Maggi Rose is a single mother with two grown children. Her son, 23, is away from home in graduate school, and her daughter, 26, works as an accountant and is engaged to be married later this year.
Maggi herself works as a paralegal at a large law firm. She was recently diagnosed by her health-care provider with prediabetes. She has a family history of Type 2 diabetes: Her mother, who died about three years ago, had had Type 2 diabetes for about five years. Upon her death from a heart attack, however, the physician told Maggi that her mother had likely had Type 2 diabetes for at least 10 years prior to her diagnosis. Many years of uncontrolled high blood glucose, therefore, had likely contributed to her death.
Given her family history, Maggi was eager to be referred to the local diabetes education program for prediabetes counseling. She knows she has gained some “unwanted weight” since her children left home (a gain she had attributed to menopause), and she fears developing diabetes in the future. She’s also concerned about her children’s risks for eventually developing Type 2 diabetes.
Maggi met with the nurse educator and the dietitian to better understand her diagnosis, her risk of future health problems, and the steps she needs to take to lower those risks. She received a variety of tools for managing her prediabetes and improving her health. Maggi and the diabetes educator also drew up the following list of action steps that could benefit Maggi and her children:
• Maggi’s diabetes educator suggested that she look into the YMCA’s Diabetes Prevention Program, which is a 12-month program for individuals with prediabetes that provides reinforcement regarding the importance of healthy eating, increasing physical activity, reducing stress, and problem solving.

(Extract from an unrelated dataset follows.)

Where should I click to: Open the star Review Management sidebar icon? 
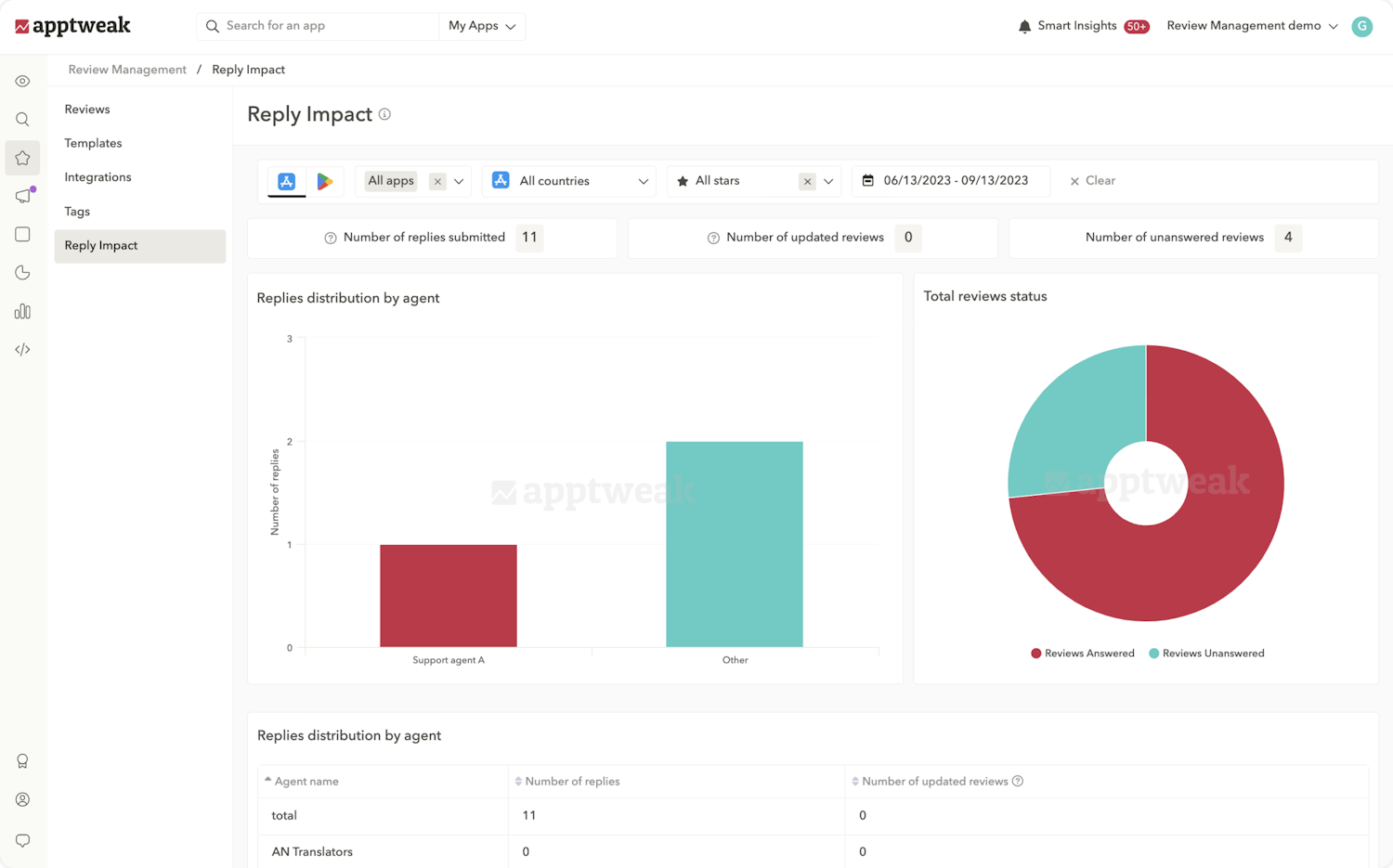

Since Maggi’s employer has a corporate membership for employees at the YMCA, and there’s a facility close to her neighborhood, joining the program seemed very doable.
You can find out whether a Y near you is offering the program by looking on www.ymca.net/diabetes-prevention/participating-ys.html.

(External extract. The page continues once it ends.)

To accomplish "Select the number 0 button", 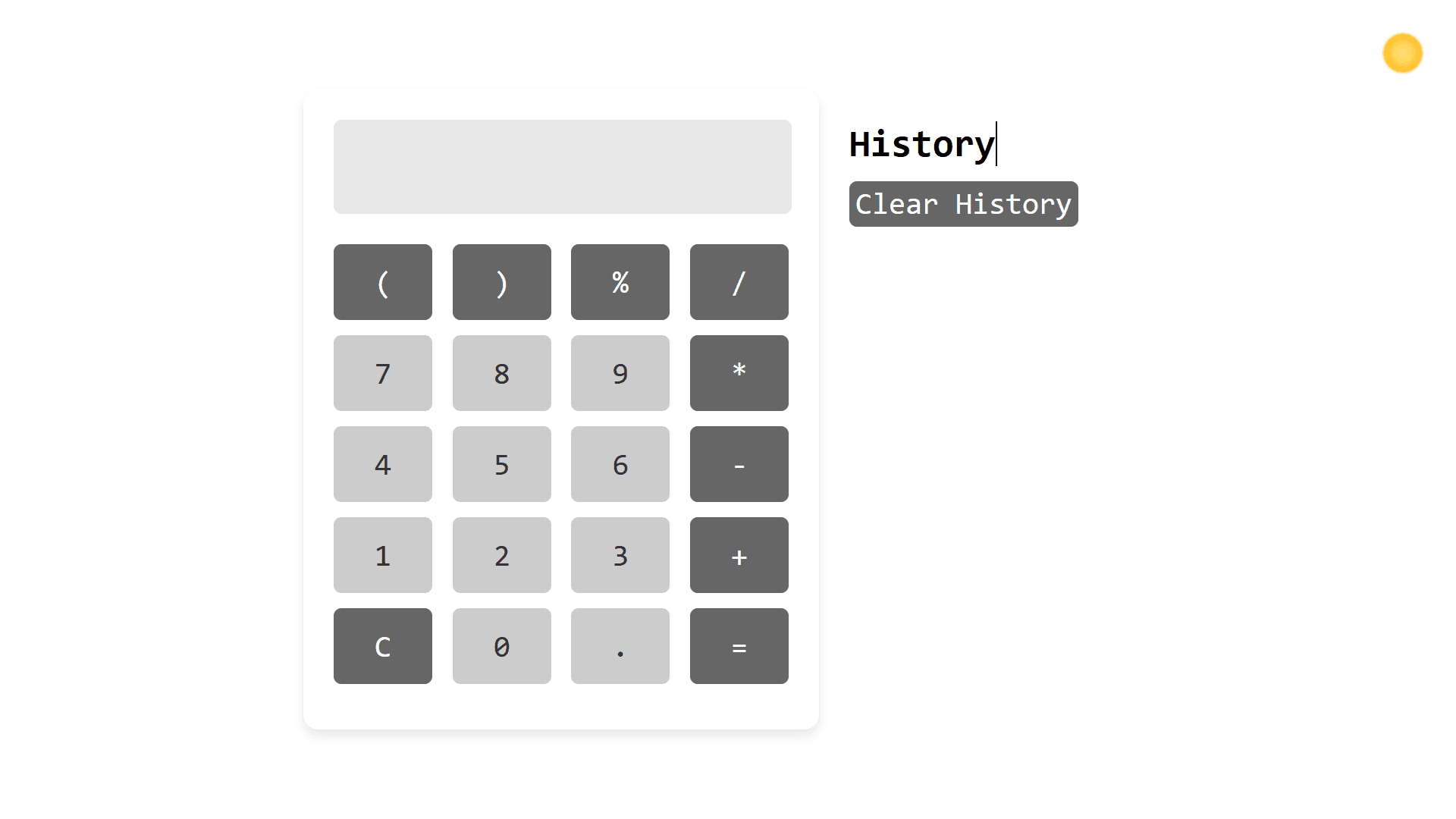I will click(x=501, y=646).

An overview of the program can be found at www.ymca.net/diabetes-prevention.
• Maggi’s son is able to use her YMCA membership, as well, and while he currently doesn’t have any risk factors for diabetes other than a family history, he decided to add some regular activity to his routine, both to improve his fitness level and to support his mom. When they talk on the phone, they update each other on how their programs are going.
• Maggi and her daughter both enjoy cooking, and they agreed to seek out recipes for healthy dishes to share with one another.
• Maggi asked her diabetes educator for some written materials on gestational diabetes that she could share with her daughter. Gestational diabetes is a type of diabetes that occurs during pregnancy, and it occurs more often in women with a family history of Type 2 diabetes. While Maggi’s daughter has no immediate plans to have children, Maggi wanted her to know about her risk and also know that maintaining a healthy lifestyle prior to pregnancy may lower the risk for gestational diabetes.
• The three of them (Maggi, her son, and her daughter) decided they would incorporate a 30-minute walk each time at least two of them were together. They all liked the idea of using a walk to renew their personal commitment to exercise and to have time to talk uninterrupted.